▶ _Available records_

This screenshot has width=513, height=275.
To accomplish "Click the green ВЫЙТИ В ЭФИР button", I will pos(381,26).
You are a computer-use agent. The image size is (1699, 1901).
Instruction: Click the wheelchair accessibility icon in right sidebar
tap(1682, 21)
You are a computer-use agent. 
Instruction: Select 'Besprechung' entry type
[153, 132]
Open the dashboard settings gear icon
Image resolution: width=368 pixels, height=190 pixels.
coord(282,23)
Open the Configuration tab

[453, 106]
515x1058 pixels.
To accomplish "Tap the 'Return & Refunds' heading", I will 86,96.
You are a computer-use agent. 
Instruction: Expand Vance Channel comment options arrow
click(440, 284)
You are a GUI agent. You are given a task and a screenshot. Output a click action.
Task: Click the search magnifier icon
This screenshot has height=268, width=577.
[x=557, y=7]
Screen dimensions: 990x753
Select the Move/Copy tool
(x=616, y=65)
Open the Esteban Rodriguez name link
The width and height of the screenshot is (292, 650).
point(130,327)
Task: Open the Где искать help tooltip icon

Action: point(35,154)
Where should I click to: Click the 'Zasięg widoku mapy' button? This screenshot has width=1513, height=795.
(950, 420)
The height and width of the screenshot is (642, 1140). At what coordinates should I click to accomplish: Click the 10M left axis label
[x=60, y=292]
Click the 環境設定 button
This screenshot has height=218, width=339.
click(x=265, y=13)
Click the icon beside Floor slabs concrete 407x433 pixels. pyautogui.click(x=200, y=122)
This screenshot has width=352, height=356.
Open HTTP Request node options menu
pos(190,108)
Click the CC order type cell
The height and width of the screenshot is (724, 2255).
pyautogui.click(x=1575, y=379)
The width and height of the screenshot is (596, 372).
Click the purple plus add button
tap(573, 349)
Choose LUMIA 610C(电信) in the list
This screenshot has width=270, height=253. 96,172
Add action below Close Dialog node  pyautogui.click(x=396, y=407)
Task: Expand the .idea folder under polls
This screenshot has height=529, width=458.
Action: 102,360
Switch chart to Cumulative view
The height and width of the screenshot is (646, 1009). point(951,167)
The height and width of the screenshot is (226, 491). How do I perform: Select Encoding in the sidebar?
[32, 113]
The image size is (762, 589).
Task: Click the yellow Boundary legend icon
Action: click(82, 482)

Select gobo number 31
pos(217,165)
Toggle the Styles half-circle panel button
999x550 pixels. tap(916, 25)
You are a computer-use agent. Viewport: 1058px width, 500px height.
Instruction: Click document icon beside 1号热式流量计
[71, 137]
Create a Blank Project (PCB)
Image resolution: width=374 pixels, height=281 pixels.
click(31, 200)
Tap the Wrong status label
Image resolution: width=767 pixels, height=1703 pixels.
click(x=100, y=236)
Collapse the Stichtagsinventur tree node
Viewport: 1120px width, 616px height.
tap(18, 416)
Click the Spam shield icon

▶ _Task brief_
Set every entry down once more, exactly as written above.

▶ _Response box_
This screenshot has width=513, height=275.
To accomplish "Click the green ВЫЙТИ В ЭФИР button", I will pos(381,26).
You are a computer-use agent. The image size is (1699, 1901).
Instruction: Click the wheelchair accessibility icon in right sidebar
tap(1682, 21)
You are a computer-use agent. 
Instruction: Select 'Besprechung' entry type
[153, 132]
Open the dashboard settings gear icon
Image resolution: width=368 pixels, height=190 pixels.
coord(282,23)
Open the Configuration tab

[453, 106]
515x1058 pixels.
To accomplish "Tap the 'Return & Refunds' heading", I will 86,96.
You are a computer-use agent. 
Instruction: Expand Vance Channel comment options arrow
click(440, 284)
You are a GUI agent. You are given a task and a screenshot. Output a click action.
Task: Click the search magnifier icon
This screenshot has height=268, width=577.
[x=557, y=7]
Screen dimensions: 990x753
Select the Move/Copy tool
(x=616, y=65)
Open the Esteban Rodriguez name link
The width and height of the screenshot is (292, 650).
point(130,327)
Task: Open the Где искать help tooltip icon

Action: point(35,154)
Where should I click to: Click the 'Zasięg widoku mapy' button? This screenshot has width=1513, height=795.
(950, 420)
The height and width of the screenshot is (642, 1140). At what coordinates should I click to accomplish: Click the 10M left axis label
[x=60, y=292]
Click the 環境設定 button
This screenshot has height=218, width=339.
click(x=265, y=13)
Click the icon beside Floor slabs concrete 407x433 pixels. pyautogui.click(x=200, y=122)
This screenshot has width=352, height=356.
Open HTTP Request node options menu
pos(190,108)
Click the CC order type cell
The height and width of the screenshot is (724, 2255).
pyautogui.click(x=1575, y=379)
The width and height of the screenshot is (596, 372).
Click the purple plus add button
tap(573, 349)
Choose LUMIA 610C(电信) in the list
This screenshot has width=270, height=253. 96,172
Add action below Close Dialog node  pyautogui.click(x=396, y=407)
Task: Expand the .idea folder under polls
This screenshot has height=529, width=458.
Action: 102,360
Switch chart to Cumulative view
The height and width of the screenshot is (646, 1009). point(951,167)
The height and width of the screenshot is (226, 491). How do I perform: Select Encoding in the sidebar?
[32, 113]
The image size is (762, 589).
Task: Click the yellow Boundary legend icon
Action: click(82, 482)

Select gobo number 31
pos(217,165)
Toggle the Styles half-circle panel button
999x550 pixels. tap(916, 25)
You are a computer-use agent. Viewport: 1058px width, 500px height.
Instruction: Click document icon beside 1号热式流量计
[71, 137]
Create a Blank Project (PCB)
Image resolution: width=374 pixels, height=281 pixels.
click(31, 200)
Tap the Wrong status label
Image resolution: width=767 pixels, height=1703 pixels.
click(x=100, y=236)
Collapse the Stichtagsinventur tree node
Viewport: 1120px width, 616px height.
tap(18, 416)
Click the Spam shield icon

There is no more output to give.